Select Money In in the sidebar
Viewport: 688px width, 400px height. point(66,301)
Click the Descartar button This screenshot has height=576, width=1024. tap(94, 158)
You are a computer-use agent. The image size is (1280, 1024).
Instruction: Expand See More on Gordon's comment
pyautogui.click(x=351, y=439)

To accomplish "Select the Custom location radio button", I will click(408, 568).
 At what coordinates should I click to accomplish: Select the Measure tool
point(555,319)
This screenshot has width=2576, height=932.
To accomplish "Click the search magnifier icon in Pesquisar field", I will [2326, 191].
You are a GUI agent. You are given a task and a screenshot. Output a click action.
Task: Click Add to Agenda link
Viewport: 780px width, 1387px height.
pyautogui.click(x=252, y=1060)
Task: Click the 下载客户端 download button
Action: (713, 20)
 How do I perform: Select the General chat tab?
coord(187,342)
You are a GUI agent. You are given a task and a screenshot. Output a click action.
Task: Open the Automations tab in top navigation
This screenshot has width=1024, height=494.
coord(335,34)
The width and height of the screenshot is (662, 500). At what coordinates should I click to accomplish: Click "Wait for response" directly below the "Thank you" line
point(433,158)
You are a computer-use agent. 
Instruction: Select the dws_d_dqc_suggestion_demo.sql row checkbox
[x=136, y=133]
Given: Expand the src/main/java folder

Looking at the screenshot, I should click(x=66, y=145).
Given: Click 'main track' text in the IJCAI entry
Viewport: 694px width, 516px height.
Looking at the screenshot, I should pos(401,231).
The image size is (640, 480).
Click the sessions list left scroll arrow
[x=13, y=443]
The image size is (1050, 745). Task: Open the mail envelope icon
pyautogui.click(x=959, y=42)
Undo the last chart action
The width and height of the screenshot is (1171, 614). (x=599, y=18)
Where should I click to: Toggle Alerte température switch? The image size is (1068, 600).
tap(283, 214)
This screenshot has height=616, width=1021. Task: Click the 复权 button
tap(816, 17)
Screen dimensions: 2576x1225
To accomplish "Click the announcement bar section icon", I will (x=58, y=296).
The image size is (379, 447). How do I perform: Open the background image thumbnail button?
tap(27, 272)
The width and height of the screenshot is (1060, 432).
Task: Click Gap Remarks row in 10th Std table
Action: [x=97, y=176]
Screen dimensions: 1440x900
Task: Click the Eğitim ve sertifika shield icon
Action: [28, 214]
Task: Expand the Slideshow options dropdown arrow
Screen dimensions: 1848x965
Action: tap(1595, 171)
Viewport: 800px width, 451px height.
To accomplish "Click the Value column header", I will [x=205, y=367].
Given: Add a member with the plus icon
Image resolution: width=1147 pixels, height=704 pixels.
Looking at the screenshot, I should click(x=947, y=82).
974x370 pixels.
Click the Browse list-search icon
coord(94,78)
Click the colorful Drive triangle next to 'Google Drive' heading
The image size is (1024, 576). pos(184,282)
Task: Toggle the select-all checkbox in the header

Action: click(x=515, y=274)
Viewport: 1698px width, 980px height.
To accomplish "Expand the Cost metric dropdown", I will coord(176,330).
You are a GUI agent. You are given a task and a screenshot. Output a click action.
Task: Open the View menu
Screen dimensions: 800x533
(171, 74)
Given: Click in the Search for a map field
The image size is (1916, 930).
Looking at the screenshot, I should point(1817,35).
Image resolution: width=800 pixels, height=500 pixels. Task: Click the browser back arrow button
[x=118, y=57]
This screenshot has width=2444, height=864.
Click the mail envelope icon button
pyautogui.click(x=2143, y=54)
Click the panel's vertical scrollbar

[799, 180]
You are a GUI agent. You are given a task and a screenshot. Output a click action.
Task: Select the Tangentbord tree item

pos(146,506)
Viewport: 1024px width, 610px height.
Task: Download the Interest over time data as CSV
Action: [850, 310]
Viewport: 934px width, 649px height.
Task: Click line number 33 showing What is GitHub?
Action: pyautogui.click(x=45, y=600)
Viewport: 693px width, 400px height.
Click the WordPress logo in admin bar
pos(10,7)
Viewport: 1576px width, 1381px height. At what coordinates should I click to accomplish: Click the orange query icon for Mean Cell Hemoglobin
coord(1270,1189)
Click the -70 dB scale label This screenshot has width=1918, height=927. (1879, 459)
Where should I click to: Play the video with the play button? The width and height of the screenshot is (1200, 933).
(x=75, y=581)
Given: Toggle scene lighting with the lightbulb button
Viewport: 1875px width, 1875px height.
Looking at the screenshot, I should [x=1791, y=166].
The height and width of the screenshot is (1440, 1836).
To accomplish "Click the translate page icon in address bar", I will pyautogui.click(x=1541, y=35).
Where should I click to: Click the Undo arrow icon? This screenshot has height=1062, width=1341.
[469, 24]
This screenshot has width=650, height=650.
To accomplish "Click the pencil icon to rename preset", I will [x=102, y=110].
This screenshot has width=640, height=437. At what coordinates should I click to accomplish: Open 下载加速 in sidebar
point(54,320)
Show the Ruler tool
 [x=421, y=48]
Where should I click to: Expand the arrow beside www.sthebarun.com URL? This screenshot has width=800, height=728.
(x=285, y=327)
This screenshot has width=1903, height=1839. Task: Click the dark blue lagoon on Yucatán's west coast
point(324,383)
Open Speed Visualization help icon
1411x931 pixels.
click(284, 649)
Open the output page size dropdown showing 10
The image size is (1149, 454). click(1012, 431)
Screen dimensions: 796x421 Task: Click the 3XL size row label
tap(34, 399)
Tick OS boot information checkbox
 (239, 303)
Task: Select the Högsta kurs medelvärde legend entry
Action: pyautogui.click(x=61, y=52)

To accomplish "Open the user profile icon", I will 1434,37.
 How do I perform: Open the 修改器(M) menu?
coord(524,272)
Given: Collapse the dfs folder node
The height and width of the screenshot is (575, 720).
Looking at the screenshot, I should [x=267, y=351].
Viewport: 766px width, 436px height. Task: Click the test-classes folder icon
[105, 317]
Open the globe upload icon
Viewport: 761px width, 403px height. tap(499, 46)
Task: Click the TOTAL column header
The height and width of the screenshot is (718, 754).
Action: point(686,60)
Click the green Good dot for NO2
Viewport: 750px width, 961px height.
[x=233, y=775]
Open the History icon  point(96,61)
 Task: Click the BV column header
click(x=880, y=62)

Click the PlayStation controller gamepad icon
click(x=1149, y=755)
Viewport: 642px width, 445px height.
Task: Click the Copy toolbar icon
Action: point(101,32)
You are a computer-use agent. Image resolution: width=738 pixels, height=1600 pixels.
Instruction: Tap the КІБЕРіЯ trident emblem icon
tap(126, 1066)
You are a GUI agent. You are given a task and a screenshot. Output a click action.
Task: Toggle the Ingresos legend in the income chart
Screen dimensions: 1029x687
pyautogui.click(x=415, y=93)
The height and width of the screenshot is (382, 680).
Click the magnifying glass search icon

**WHAT IS NEEDED:**
The complete material should be output once more, word for word.

**WRITTEN REPLY:**
Select Money In in the sidebar
Viewport: 688px width, 400px height. point(66,301)
Click the Descartar button This screenshot has height=576, width=1024. tap(94, 158)
You are a computer-use agent. The image size is (1280, 1024).
Instruction: Expand See More on Gordon's comment
pyautogui.click(x=351, y=439)

To accomplish "Select the Custom location radio button", I will click(408, 568).
 At what coordinates should I click to accomplish: Select the Measure tool
point(555,319)
This screenshot has width=2576, height=932.
To accomplish "Click the search magnifier icon in Pesquisar field", I will [2326, 191].
You are a GUI agent. You are given a task and a screenshot. Output a click action.
Task: Click Add to Agenda link
Viewport: 780px width, 1387px height.
pyautogui.click(x=252, y=1060)
Task: Click the 下载客户端 download button
Action: (713, 20)
 How do I perform: Select the General chat tab?
coord(187,342)
You are a GUI agent. You are given a task and a screenshot. Output a click action.
Task: Open the Automations tab in top navigation
This screenshot has width=1024, height=494.
coord(335,34)
The width and height of the screenshot is (662, 500). At what coordinates should I click to accomplish: Click "Wait for response" directly below the "Thank you" line
point(433,158)
You are a computer-use agent. 
Instruction: Select the dws_d_dqc_suggestion_demo.sql row checkbox
[x=136, y=133]
Given: Expand the src/main/java folder

Looking at the screenshot, I should click(x=66, y=145).
Given: Click 'main track' text in the IJCAI entry
Viewport: 694px width, 516px height.
Looking at the screenshot, I should pos(401,231).
The image size is (640, 480).
Click the sessions list left scroll arrow
[x=13, y=443]
The image size is (1050, 745). Task: Open the mail envelope icon
pyautogui.click(x=959, y=42)
Undo the last chart action
The width and height of the screenshot is (1171, 614). (x=599, y=18)
Where should I click to: Toggle Alerte température switch? The image size is (1068, 600).
tap(283, 214)
This screenshot has height=616, width=1021. Task: Click the 复权 button
tap(816, 17)
Screen dimensions: 2576x1225
To accomplish "Click the announcement bar section icon", I will (x=58, y=296).
The image size is (379, 447). How do I perform: Open the background image thumbnail button?
tap(27, 272)
The width and height of the screenshot is (1060, 432).
Task: Click Gap Remarks row in 10th Std table
Action: [x=97, y=176]
Screen dimensions: 1440x900
Task: Click the Eğitim ve sertifika shield icon
Action: [28, 214]
Task: Expand the Slideshow options dropdown arrow
Screen dimensions: 1848x965
Action: tap(1595, 171)
Viewport: 800px width, 451px height.
To accomplish "Click the Value column header", I will [x=205, y=367].
Given: Add a member with the plus icon
Image resolution: width=1147 pixels, height=704 pixels.
Looking at the screenshot, I should click(x=947, y=82).
974x370 pixels.
Click the Browse list-search icon
coord(94,78)
Click the colorful Drive triangle next to 'Google Drive' heading
The image size is (1024, 576). pos(184,282)
Task: Toggle the select-all checkbox in the header

Action: click(x=515, y=274)
Viewport: 1698px width, 980px height.
To accomplish "Expand the Cost metric dropdown", I will coord(176,330).
You are a GUI agent. You are given a task and a screenshot. Output a click action.
Task: Open the View menu
Screen dimensions: 800x533
(171, 74)
Given: Click in the Search for a map field
The image size is (1916, 930).
Looking at the screenshot, I should point(1817,35).
Image resolution: width=800 pixels, height=500 pixels. Task: Click the browser back arrow button
[x=118, y=57]
This screenshot has width=2444, height=864.
Click the mail envelope icon button
pyautogui.click(x=2143, y=54)
Click the panel's vertical scrollbar

[799, 180]
You are a GUI agent. You are given a task and a screenshot. Output a click action.
Task: Select the Tangentbord tree item

pos(146,506)
Viewport: 1024px width, 610px height.
Task: Download the Interest over time data as CSV
Action: [850, 310]
Viewport: 934px width, 649px height.
Task: Click line number 33 showing What is GitHub?
Action: pyautogui.click(x=45, y=600)
Viewport: 693px width, 400px height.
Click the WordPress logo in admin bar
pos(10,7)
Viewport: 1576px width, 1381px height. At what coordinates should I click to accomplish: Click the orange query icon for Mean Cell Hemoglobin
coord(1270,1189)
Click the -70 dB scale label This screenshot has width=1918, height=927. (1879, 459)
Where should I click to: Play the video with the play button? The width and height of the screenshot is (1200, 933).
(x=75, y=581)
Given: Toggle scene lighting with the lightbulb button
Viewport: 1875px width, 1875px height.
Looking at the screenshot, I should [x=1791, y=166].
The height and width of the screenshot is (1440, 1836).
To accomplish "Click the translate page icon in address bar", I will pyautogui.click(x=1541, y=35).
Where should I click to: Click the Undo arrow icon? This screenshot has height=1062, width=1341.
[469, 24]
This screenshot has width=650, height=650.
To accomplish "Click the pencil icon to rename preset", I will [x=102, y=110].
This screenshot has width=640, height=437. At what coordinates should I click to accomplish: Open 下载加速 in sidebar
point(54,320)
Show the Ruler tool
 [x=421, y=48]
Where should I click to: Expand the arrow beside www.sthebarun.com URL? This screenshot has width=800, height=728.
(x=285, y=327)
This screenshot has width=1903, height=1839. Task: Click the dark blue lagoon on Yucatán's west coast
point(324,383)
Open Speed Visualization help icon
1411x931 pixels.
click(284, 649)
Open the output page size dropdown showing 10
The image size is (1149, 454). click(1012, 431)
Screen dimensions: 796x421 Task: Click the 3XL size row label
tap(34, 399)
Tick OS boot information checkbox
 (239, 303)
Task: Select the Högsta kurs medelvärde legend entry
Action: pyautogui.click(x=61, y=52)

To accomplish "Open the user profile icon", I will 1434,37.
 How do I perform: Open the 修改器(M) menu?
coord(524,272)
Given: Collapse the dfs folder node
The height and width of the screenshot is (575, 720).
Looking at the screenshot, I should [x=267, y=351].
Viewport: 766px width, 436px height. Task: Click the test-classes folder icon
[105, 317]
Open the globe upload icon
Viewport: 761px width, 403px height. tap(499, 46)
Task: Click the TOTAL column header
The height and width of the screenshot is (718, 754).
Action: point(686,60)
Click the green Good dot for NO2
Viewport: 750px width, 961px height.
[x=233, y=775]
Open the History icon  point(96,61)
 Task: Click the BV column header
click(x=880, y=62)

Click the PlayStation controller gamepad icon
click(x=1149, y=755)
Viewport: 642px width, 445px height.
Task: Click the Copy toolbar icon
Action: point(101,32)
You are a computer-use agent. Image resolution: width=738 pixels, height=1600 pixels.
Instruction: Tap the КІБЕРіЯ trident emblem icon
tap(126, 1066)
You are a GUI agent. You are given a task and a screenshot. Output a click action.
Task: Toggle the Ingresos legend in the income chart
Screen dimensions: 1029x687
pyautogui.click(x=415, y=93)
The height and width of the screenshot is (382, 680).
Click the magnifying glass search icon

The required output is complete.